Et s'il est vrai, comme le dit l'auteur, que définir les choses à partir de leur absence est assez risqué et même quelque peu injuste, cataloguer comme illusoire tout ce qui n'est pas matériel est tout aussi risqué. En matière de liberté, le point central et sensible entre les deux positions serait que les découvertes obtenues grâce aux neurosciences nous expliquent comment le libre arbitre fonctionne dans notre cerveau sans le jeter dehors.

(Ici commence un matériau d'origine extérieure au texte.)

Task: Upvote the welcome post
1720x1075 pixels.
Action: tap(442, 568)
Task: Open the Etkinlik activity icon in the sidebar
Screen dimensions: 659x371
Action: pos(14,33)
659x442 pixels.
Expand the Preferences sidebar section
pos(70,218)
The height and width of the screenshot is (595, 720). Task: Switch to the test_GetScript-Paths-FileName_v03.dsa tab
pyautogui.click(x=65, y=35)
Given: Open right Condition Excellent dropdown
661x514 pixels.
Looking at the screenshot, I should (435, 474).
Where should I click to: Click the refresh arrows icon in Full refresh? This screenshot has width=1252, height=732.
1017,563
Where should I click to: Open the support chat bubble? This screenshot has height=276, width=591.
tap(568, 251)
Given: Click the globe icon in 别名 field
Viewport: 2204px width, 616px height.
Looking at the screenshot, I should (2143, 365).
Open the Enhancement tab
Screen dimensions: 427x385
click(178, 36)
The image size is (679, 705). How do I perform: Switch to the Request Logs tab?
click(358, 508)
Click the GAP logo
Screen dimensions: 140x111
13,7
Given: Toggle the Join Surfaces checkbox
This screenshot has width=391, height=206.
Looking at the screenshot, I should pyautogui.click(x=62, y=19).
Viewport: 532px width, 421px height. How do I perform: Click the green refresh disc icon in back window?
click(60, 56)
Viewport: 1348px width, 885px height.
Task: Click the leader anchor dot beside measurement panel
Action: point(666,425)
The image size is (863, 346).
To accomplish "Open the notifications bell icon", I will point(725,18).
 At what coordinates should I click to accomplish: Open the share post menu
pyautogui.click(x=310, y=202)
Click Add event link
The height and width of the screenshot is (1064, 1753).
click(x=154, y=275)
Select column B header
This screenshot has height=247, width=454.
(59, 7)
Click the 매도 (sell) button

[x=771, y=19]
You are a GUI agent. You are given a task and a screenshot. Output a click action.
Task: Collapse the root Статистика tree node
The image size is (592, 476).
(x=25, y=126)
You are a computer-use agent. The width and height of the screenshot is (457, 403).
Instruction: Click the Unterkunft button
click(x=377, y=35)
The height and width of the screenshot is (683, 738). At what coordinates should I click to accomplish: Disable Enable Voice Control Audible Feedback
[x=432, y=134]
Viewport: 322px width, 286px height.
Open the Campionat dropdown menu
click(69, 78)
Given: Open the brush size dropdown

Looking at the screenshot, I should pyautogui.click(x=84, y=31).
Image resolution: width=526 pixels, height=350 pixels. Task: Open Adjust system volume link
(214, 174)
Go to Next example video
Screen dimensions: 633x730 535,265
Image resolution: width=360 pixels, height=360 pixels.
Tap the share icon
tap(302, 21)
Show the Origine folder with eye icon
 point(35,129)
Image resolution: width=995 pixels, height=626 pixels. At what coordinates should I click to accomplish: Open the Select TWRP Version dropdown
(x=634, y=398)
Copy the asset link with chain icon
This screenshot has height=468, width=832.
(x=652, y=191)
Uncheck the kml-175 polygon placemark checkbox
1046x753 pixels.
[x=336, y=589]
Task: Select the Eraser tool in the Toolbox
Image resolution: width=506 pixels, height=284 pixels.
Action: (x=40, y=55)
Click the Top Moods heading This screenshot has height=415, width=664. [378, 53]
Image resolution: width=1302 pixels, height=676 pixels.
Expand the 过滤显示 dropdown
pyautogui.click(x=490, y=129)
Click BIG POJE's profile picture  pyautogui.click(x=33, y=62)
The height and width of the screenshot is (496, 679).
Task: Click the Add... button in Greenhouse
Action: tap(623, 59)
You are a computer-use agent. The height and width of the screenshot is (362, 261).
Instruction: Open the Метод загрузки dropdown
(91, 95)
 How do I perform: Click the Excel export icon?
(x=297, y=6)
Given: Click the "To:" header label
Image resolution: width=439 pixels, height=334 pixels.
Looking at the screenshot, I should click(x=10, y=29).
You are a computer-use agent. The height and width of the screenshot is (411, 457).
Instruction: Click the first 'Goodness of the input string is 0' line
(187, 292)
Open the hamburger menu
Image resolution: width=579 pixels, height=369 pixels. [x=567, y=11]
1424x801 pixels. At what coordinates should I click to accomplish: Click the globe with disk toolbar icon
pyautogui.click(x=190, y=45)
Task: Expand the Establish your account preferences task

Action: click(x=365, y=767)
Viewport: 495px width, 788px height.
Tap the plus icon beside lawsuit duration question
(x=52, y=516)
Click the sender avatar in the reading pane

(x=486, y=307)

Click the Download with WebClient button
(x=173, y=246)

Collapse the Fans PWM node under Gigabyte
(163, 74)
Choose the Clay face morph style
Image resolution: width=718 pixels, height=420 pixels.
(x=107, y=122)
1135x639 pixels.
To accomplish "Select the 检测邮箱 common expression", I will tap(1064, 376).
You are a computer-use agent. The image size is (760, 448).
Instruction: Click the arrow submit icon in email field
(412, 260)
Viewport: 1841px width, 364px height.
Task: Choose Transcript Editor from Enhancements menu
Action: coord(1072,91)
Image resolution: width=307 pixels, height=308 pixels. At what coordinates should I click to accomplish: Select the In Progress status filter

En ce qui concerne la définition de la liberté qui pourrait être traitée, Nahmias propose ce qui suit:

De nombreux philosophes, parmi lesquels je m'inclus, conçoivent le libre arbitre comme une série d'aptitudes à imaginer les différentes trajectoires d'une action, délibérant sur les raisons de leur choix, planifiant nos propres actions à la lumière de cette délibération et contrôlant les actions contre voeux en jeu. Nous agissons de notre plein gré dans la mesure où nous avons la possibilité d’exercer ces capacités, sans pressions déraisonnables externes ou internes. Nous sommes responsables de nos actions plus ou moins dans la mesure où nous possédons ces capacités et avons la possibilité de les exercer.

De ce point de vue, les neurosciences sont totalement attachés à l’étude du libre arbitre, car la délibération, la pensée rationnelle et la maîtrise de soi, indissociablement liées à la liberté, sont des capacités cognitives qu'aucun neuroscientifique ou psychologue n’oserait dire qu’ils ne sont pas en concurrence.

D’autre part, d’autres spécialistes veillent à ce que le cerveau prenne des décisions avant que nous ne nous en rendions compte, des schémas mentaux non conscients conduisant apparemment à des actions qui n’impliquent pas ce que nous appelons une volonté individuelle. Dans ce cas, la conscience avertit de ces processus beaucoup plus tard, quand ils ne peuvent plus influencer le comportement.

Cependant, selon Nahmias, rien de tout cela ne prouve qu'une décision a été réellement prise, mais seulement qu'il existe certains processus mentaux préalables à une décision selon laquelle le lien exact avec elle n'est pas encore connu. En outre, dans le cas des expériences conclues, peut-être à la hâte, il faut tenir compte du fait qu’elles impliquent généralement des actions extrêmement rapides, simples et répétitives (comme appuyer sur l’un des deux boutons) dans lesquelles le concept de la liberté en jeu n’est peut-être pas la plus raffinée. "Ce serait miraculeux", écrit Nahmias, "si le cerveau ne faisait rien jusqu'au moment où les gens ont compris qu'ils devaient prendre une décision", suggérant que de tels schémas involontaires pourraient être la façon dont le cerveau traite la réalité., préparant au mieux le moment où ses fonctions sont nécessaires.

En fait, nous avons la chance que la pensée consciente ait une fonction faible, voire nulle, dans les décisions instantanées ou habituelles: si nous devions examiner consciemment chacun de nos mouvements, nous serions des imbéciles incompétents.

[...]

Nous avons besoin de délibérations conscientes pour faire la différence lorsque cela est important - lorsque nous devons élaborer des plans et prendre des décisions importantes.

En résumé, le principal argument de Nahmias est que les neurosciences ne peuvent pas déclarer la mort du libre-arbitre aussi tôt et surtout, avec le pardon des nombreux efforts et ressources utilisés, au vu des maigres découvertes entourant le fonctionnement du cerveau humain. en ce qui concerne la conscience, la volonté, l'identité et d'autres aspects non moins complexes qui font de nous des personnes.

Il est vrai qu’une partie de ce qui nous rend plus ou moins conscients, plus ou moins libres et plus ou moins uniques réside dans un coin de notre cerveau, mais le savoir ne signifie pas que l’existence de toutes ces caractéristiques est exclue de plein droit, par Au contraire, cela devrait être considéré comme une incitation à continuer à enquêter et à dire un jour précisément où réside, sinon partout, tout ce que nous savions autrefois comme esprit.